## TASKS
[1] Rewrite the paragraph beginning "When he was helping me" from the post on competence as a shorter version that keeps its main facts.
[2] Duplicate everything in the post on competence from "Competence – a" down to "found the ingredients.".

Thursday, 14 March 2013

Competence – a fundamental foundation block for child development

This afternoon at Bright Futures School H and I went to Tesco for some ingredients for flapjack.  In the store, I used declarative language, non-verbal communication and pausing to enable H to reference me.  Some of the store staff are getting used to me wandering round the place with one or other of our pupils giving non-verbal clues for treasure hunts!  H found the ingredients.
When he was helping me to check out at the till, he made a mistake and scanned one item in twice.  He immediately said, ‘Why am I so dumb?’  This particular pupil is extremely sensitive to any perceived failure.  It can set him off into a negative spiral where he can end up hitting himself around the head.  The tendency towards low resilience is one of the things I personally find very upsetting in autism.  It is very unpleasant to see any child being so down on themselves for the kind of error that we all make, day in, day out.
I responded that I didn’t think he was dumb, he had made a mistake and we all make mistakes.

## COLLECTED DATA
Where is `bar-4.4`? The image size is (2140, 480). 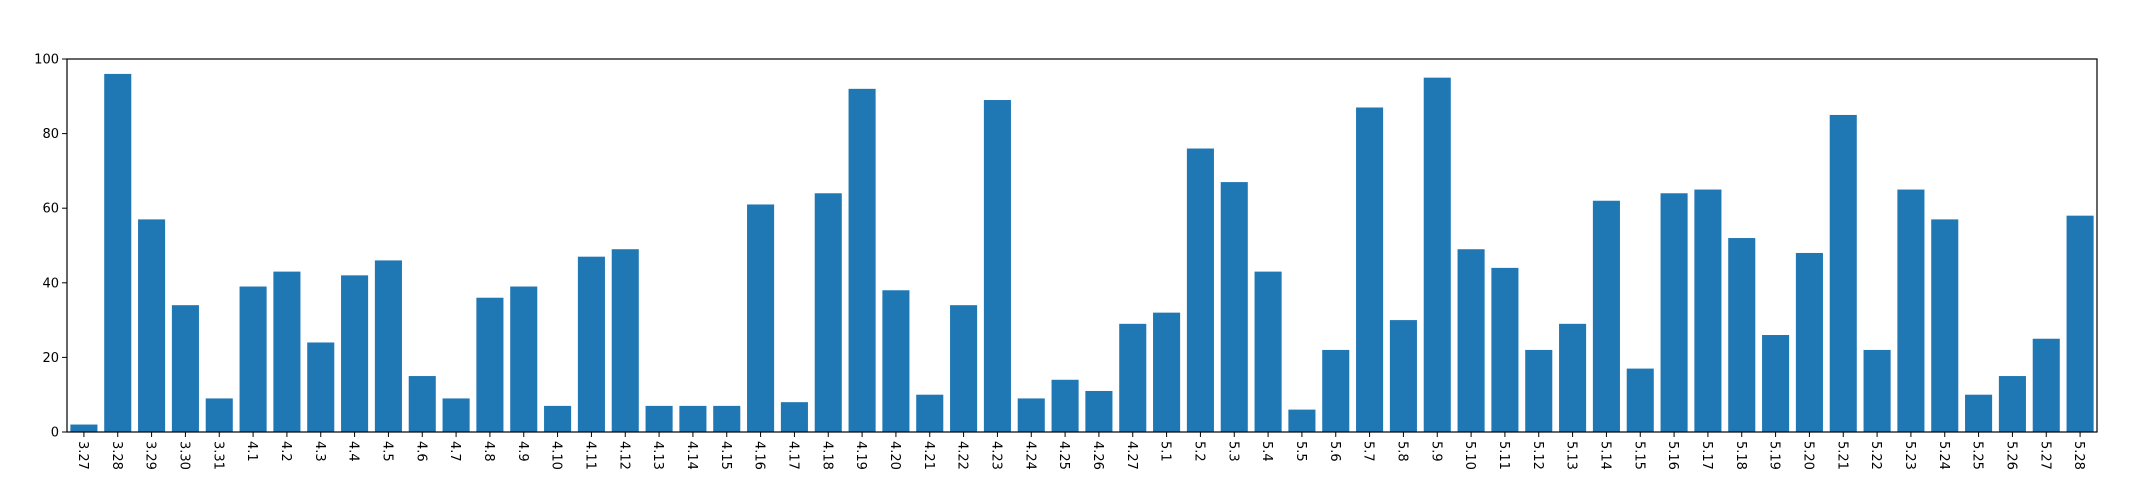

## RESULTS BY TASK
[1] While helping at the till, H scanned one item twice and at once said, "Why am I so dumb?" He is highly sensitive to any perceived failure, which can send him into a negative spiral that ends with him hitting himself around the head. The writer finds this low resilience in autism very upsetting, since it is painful to see a child so hard on themselves over the kind of everyday mistake everyone makes.

[2]
Competence – a fundamental foundation block for child development

This afternoon at Bright Futures School H and I went to Tesco for some ingredients for flapjack.  In the store, I used declarative language, non-verbal communication and pausing to enable H to reference me.  Some of the store staff are getting used to me wandering round the place with one or other of our pupils giving non-verbal clues for treasure hunts!  H found the ingredients.